On 17 April, Soe Myint was released under bail by a Barasat court (north of Calcutta).
In a letter sent to the Indian Minister of External Affairs, Jaswant Singh, Reporters sans frontières (Reporters Without Borders - RSF) asked for the real reasons for the arrest of Burmese journalist Soe Myint, managing editor of the Mizzima press agency. "We are justified in asking whether the arrest of this journalist, reputed for his reporting on human rights violations in Burma, has a direct relation with the diplomatic rapprochement between New Delhi and Rangoon. The fact that this arrest occurred twelve years after his crime, but just one week after your visit to Burma, leads us to ask for detailed explanations on this arrest," said Robert Ménard, RSF’s General Secretary. RSF asked the minister to guarantee the safety of Burmese journalists exiled in India and their right to inform. RSF also reminded that there is no press freedom in Burma, and that at least 17 journalists are in Burmese jails for peacefully defending democracy.

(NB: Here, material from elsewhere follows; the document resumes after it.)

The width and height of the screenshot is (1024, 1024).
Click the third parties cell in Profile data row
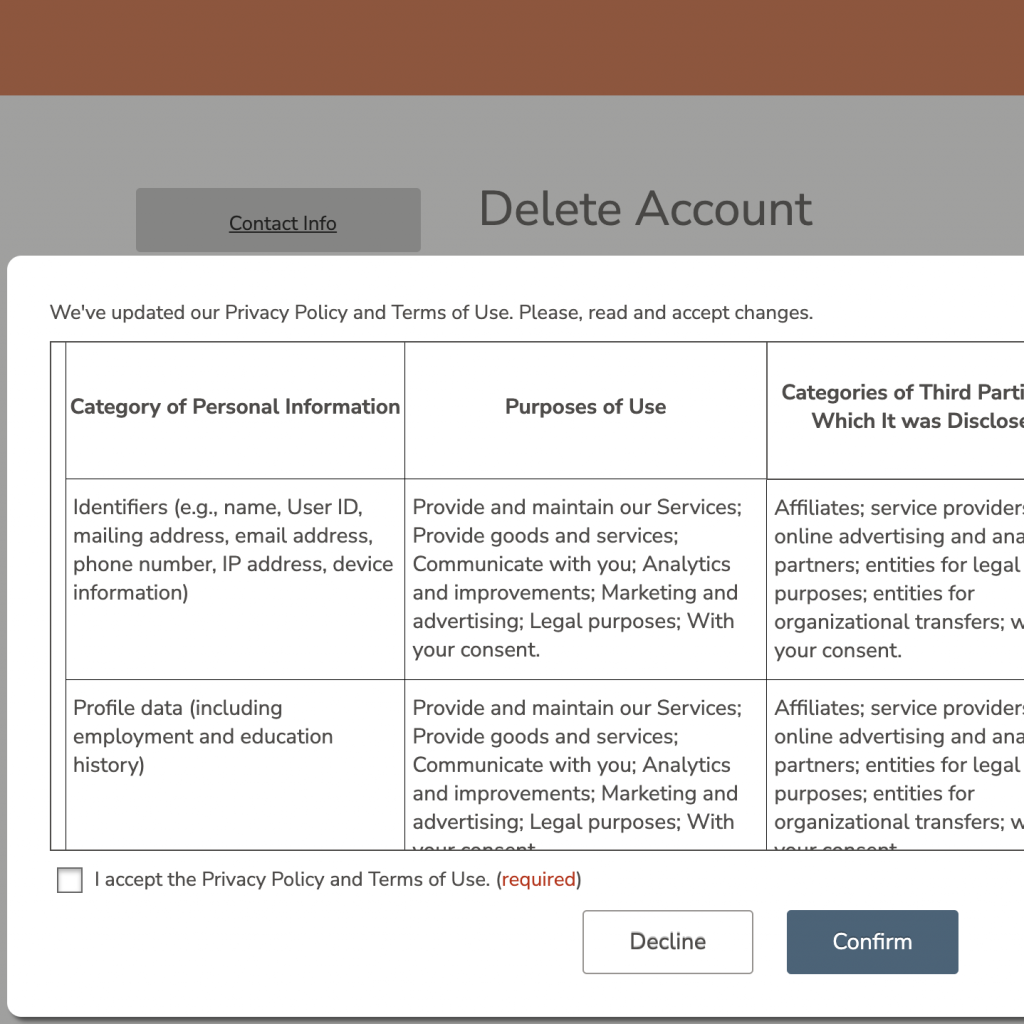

According to information obtained by RSF, Soe Myint, managing editor of the Mizzima press agency and vice secretary of the Burma Media Association (BMA, an affiliate of the RSF Network), was arrested at his home in New Delhi on 10 April 2002. He was transferred to Calcutta where he was held for five days. This detention was renewed on 15 April. Authorities say that he must face charges of hijacking a Thai Airways plane, flying from Calcutta to Rangoon, on 19 November 1990. This unarmed hijacking was done to attract international public opinion to human rights violations perpetrated by the Burmese junta. After spending three months in a Calcutta jail (West Bengal), Soe Myint was released. In exchange, he was supposed to check in regularly with judicial authorities in Calcutta. In 1993, he obtained refugee status from the High Commissioner for Refugees. In 1995, the General Secretary of the province of West Bengal sent a letter to the Indian government asking that the charges be dropped, since the hijacking was committed without violence. He never received a response.

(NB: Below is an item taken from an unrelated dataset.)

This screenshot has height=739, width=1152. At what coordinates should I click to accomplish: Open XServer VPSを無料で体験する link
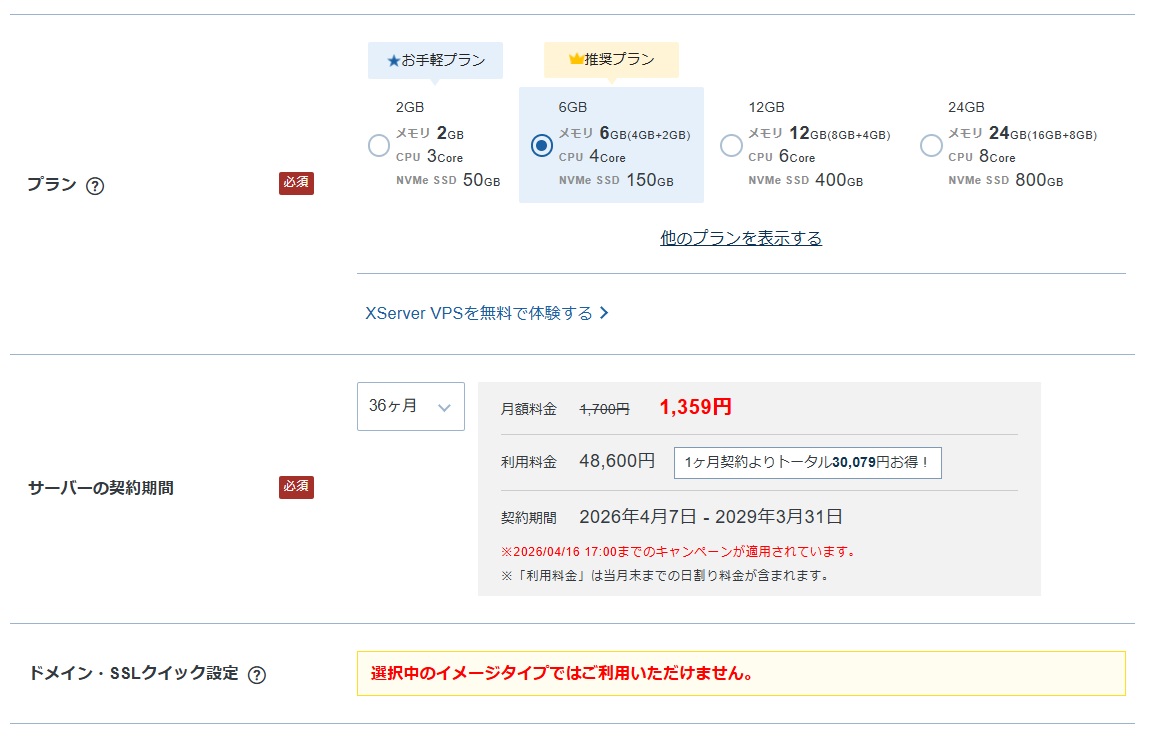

In 1998 Soe Myint, now 35 years old, founded Mizzima, a press agency focusing on Burma, which was very critical to the military government. Many international media use news provided by this agency, especially radio stations broadcasting in Burmese. According to Burmese and Indian sources, the Rangoon junta may have pressured the Indian government to arrest this dissident. Soe Myint’s lawyer, Nandita Haksar, told RSF that her client had been questioned about his activities as a journalist, especially by two men in the CID offices who refused to identify themselves.